### Исходный отрывок
========================================

Опекун сирот, родной брат их матери, князь Дмитрий Михайлович Щербатов, взял на себя заботу об их имущественных делах. Воспитанием же их занялась тетка княжна Анна Михайловна Щербатова. Узнав о кончине своей младшей сестры, она тотчас же отбыла из Москвы в Хрипуново, с опасностью для жизни переправилась в половодье через Оку и Волгу, быстро добралась до места и увезла малюток в свой небольшой дом, находившийся где-то возле Арбата. Анна Михайловна, всю свою долгую жизнь остававшаяся в девицах, как могла, старалась заменить сиротам мать. Много позднее, когда ее «малюткам» было уже за сорок, она писала Михаилу Яковлевичу Чаадаеву: «В вас нахожу не племянников, но любезных сыновей; ваше благорасположение доказывает мне вашу дружбу, но и я, будьте уверены, что я вас люблю паче всего; нет для меня ничего любезнее вас, и тогда только себя счастливою нахожу, когда могу делить время с вами». О трогательных материнских чувствах тетки свидетельствует и следующий эпизод, приводимый биографами Чаадаева. Однажды, находясь с племянниками в церкви, она услышала крик прибежавшего слуги: «У нас несчастье!» Оказалось, что в их доме случился пожар. «Какое же может быть несчастье? — спросила спокойно слугу Анна Михайловна. — Дети оба со мной и здоровы».

========================================

### Показанные строки

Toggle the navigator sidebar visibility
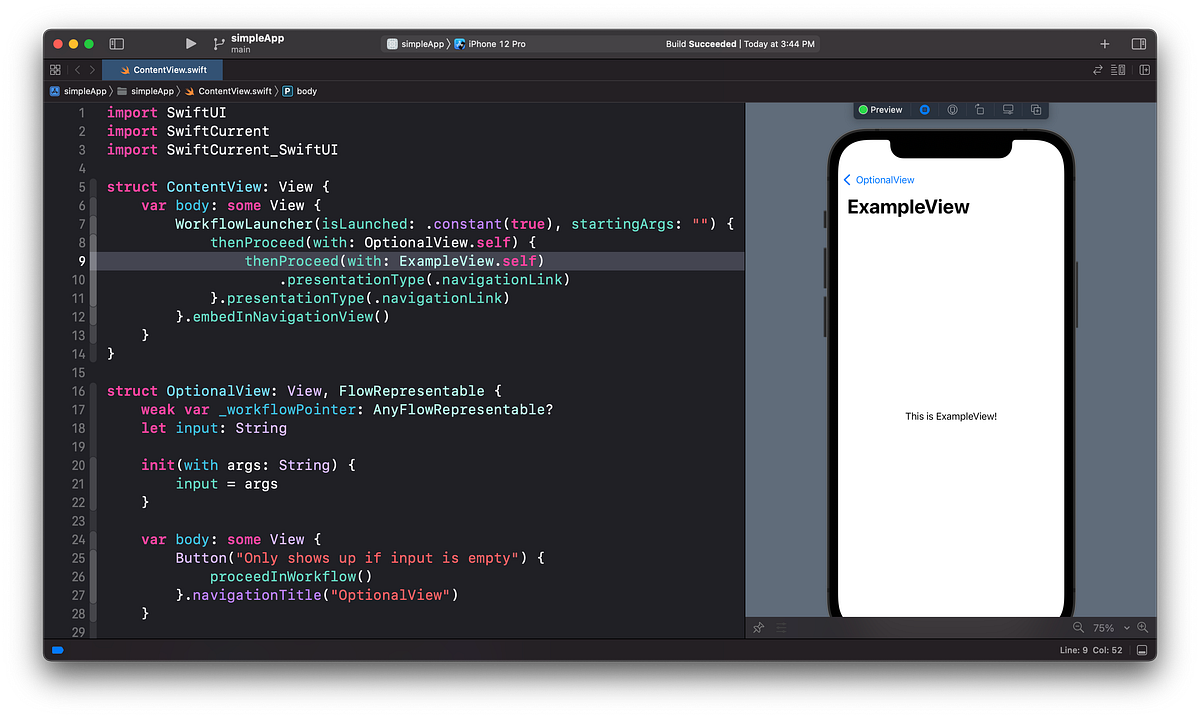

========================================

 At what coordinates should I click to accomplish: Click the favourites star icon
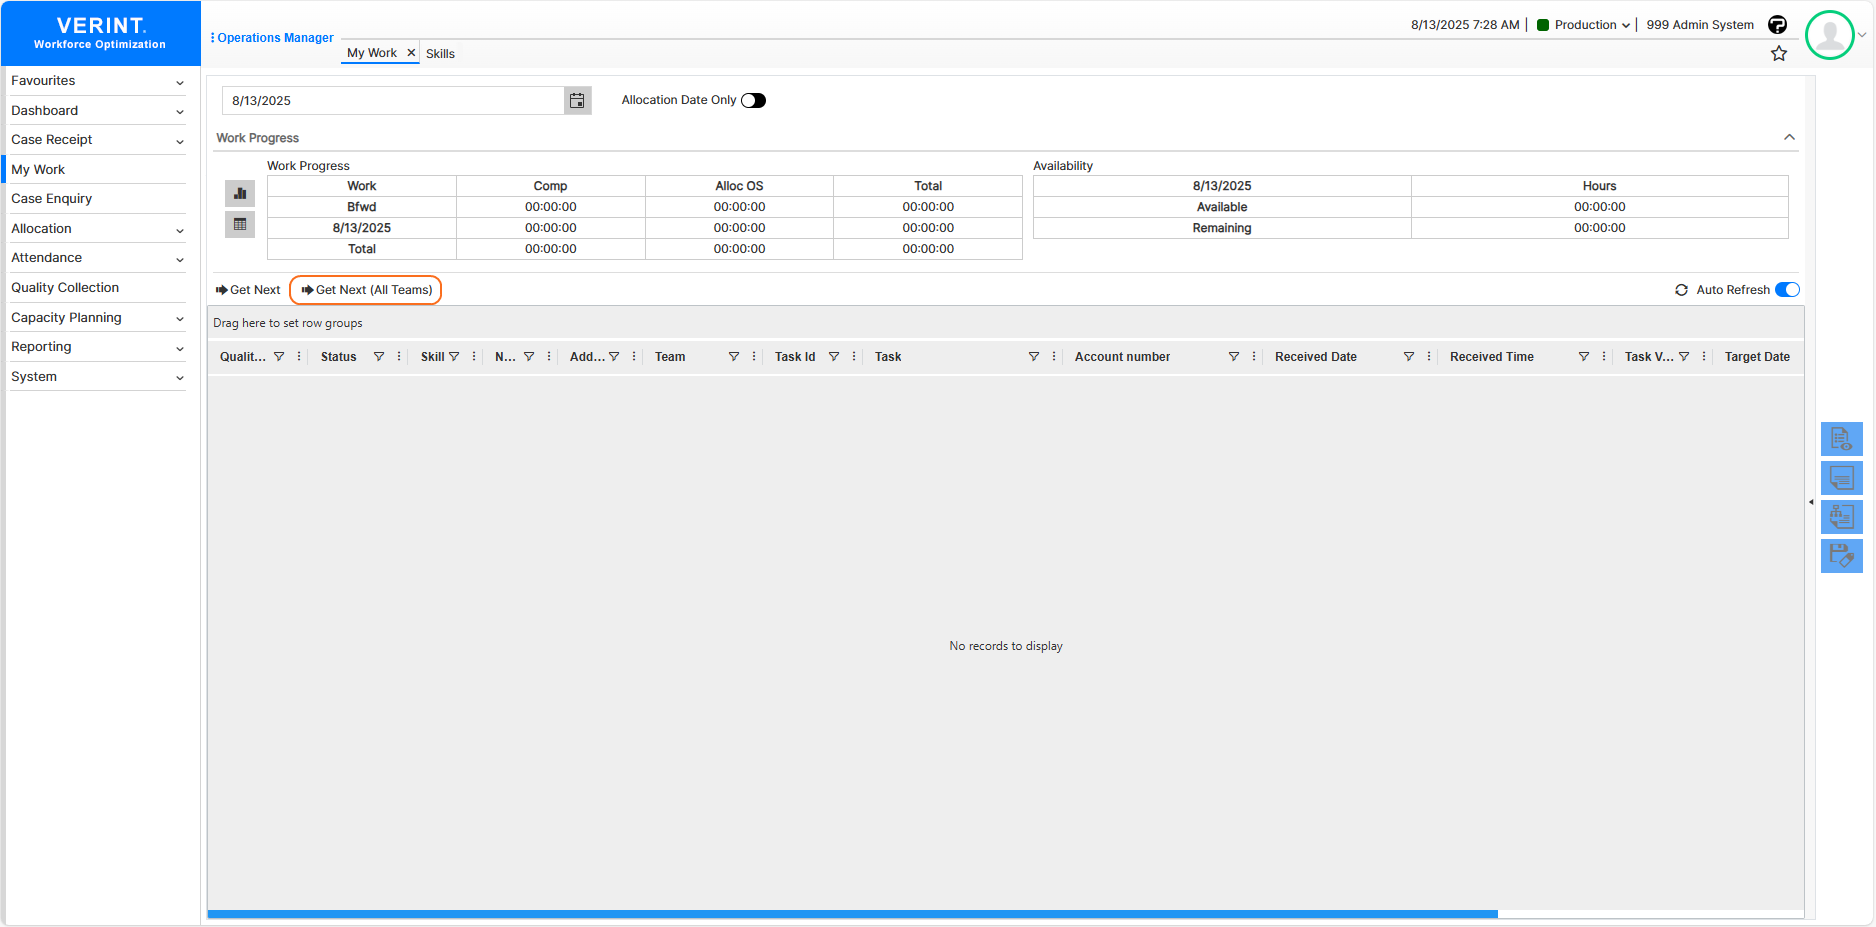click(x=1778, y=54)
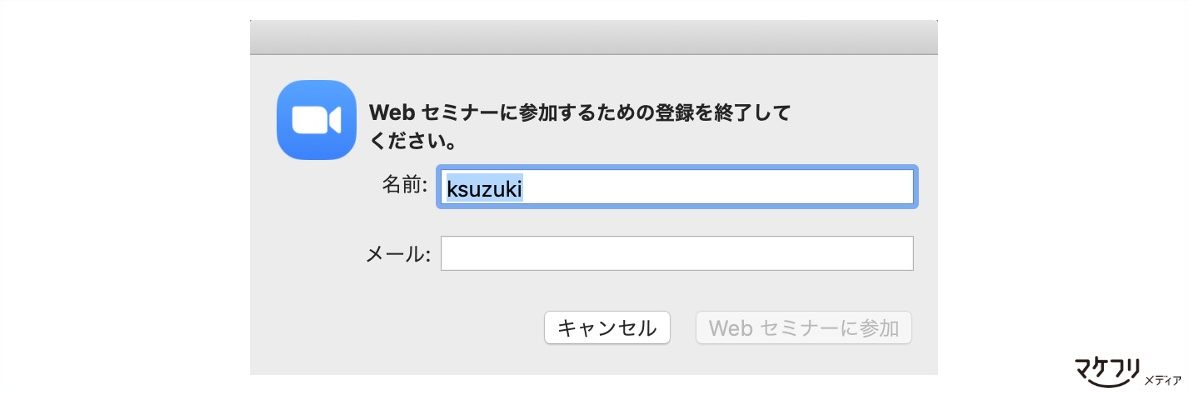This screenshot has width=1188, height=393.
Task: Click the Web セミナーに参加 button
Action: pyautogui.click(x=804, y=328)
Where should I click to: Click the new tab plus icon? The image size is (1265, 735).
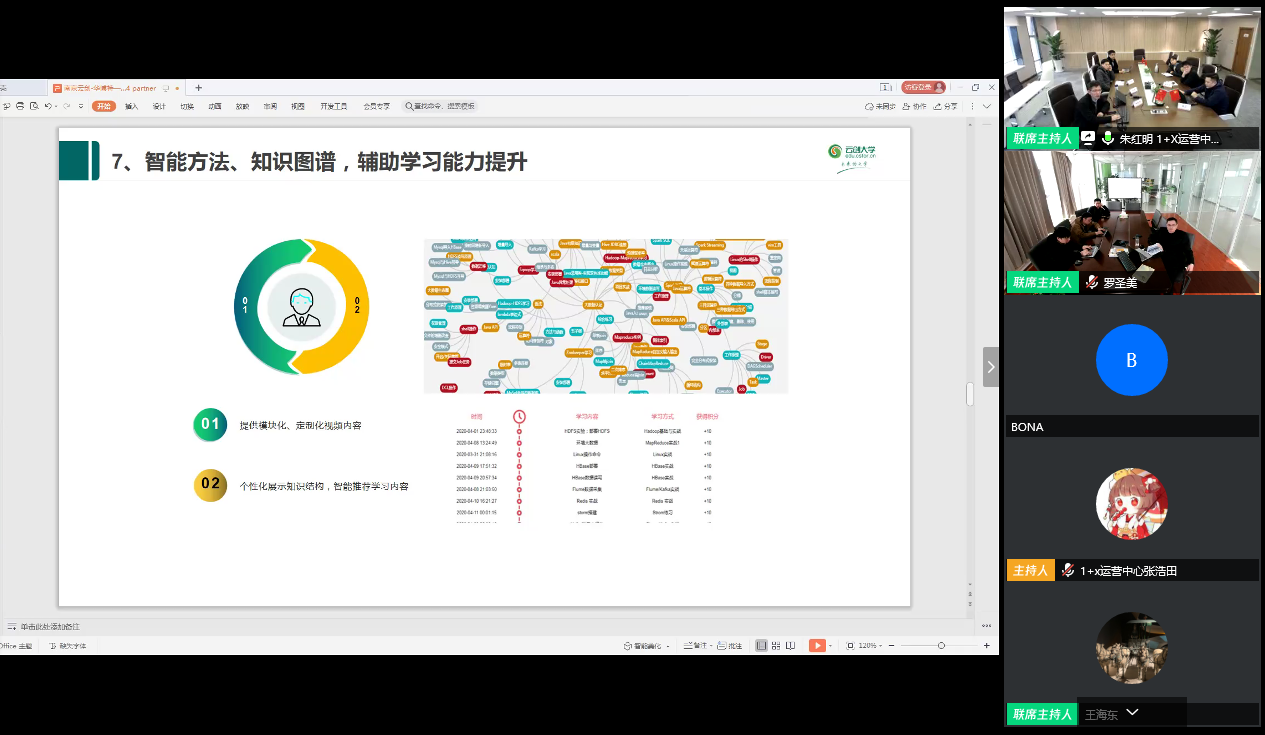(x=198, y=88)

========================================

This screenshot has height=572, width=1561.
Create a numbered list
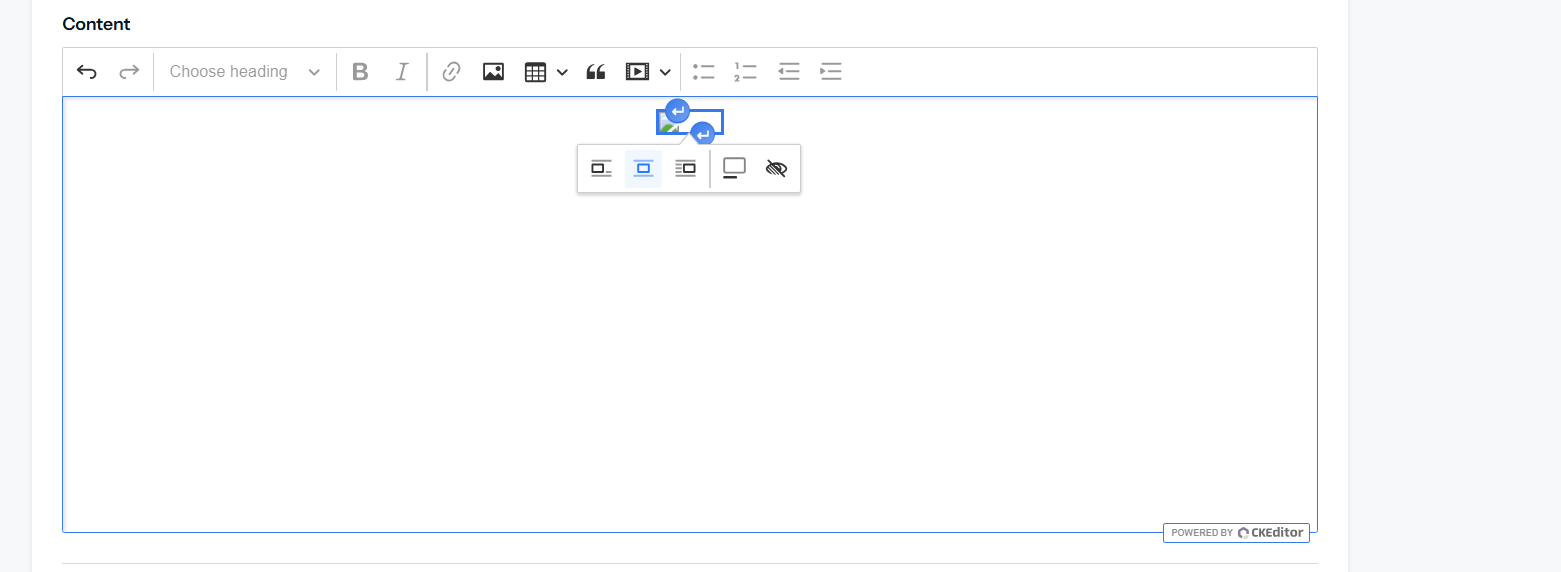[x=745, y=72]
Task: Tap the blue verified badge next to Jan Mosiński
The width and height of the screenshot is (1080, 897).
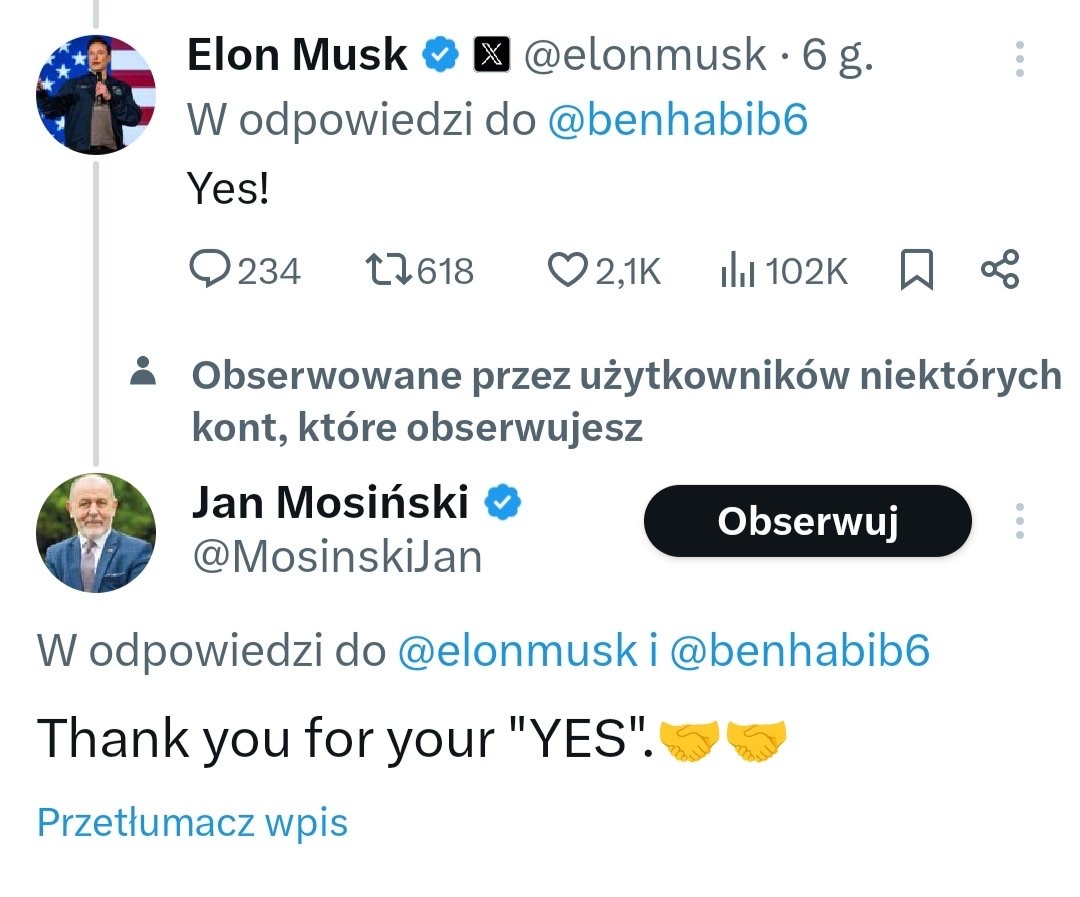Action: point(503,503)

========================================

### Формулировка задания
Определите, соответствуют ли отрывку об Анне Михайловне Щербатовой следующие утверждения. Для каждого ответьте «да» или «нет» и приведите решающие слова отрывка в точной цитате.
1. Имущественными делами сирот занимался князь Дмитрий Михайлович Щербатов.
2. Анна Михайловна была замужем.
3. Дом Анны Михайловны находился возле Арбата.
Строки никак не связаны с отрывком.

### Результат
1. Да: «князь Дмитрий Михайлович Щербатов, взял на себя заботу об их имущественных делах».
2. Нет: «всю свою долгую жизнь остававшаяся в девицах».
3. Да: «в свой небольшой дом, находившийся где-то возле Арбата».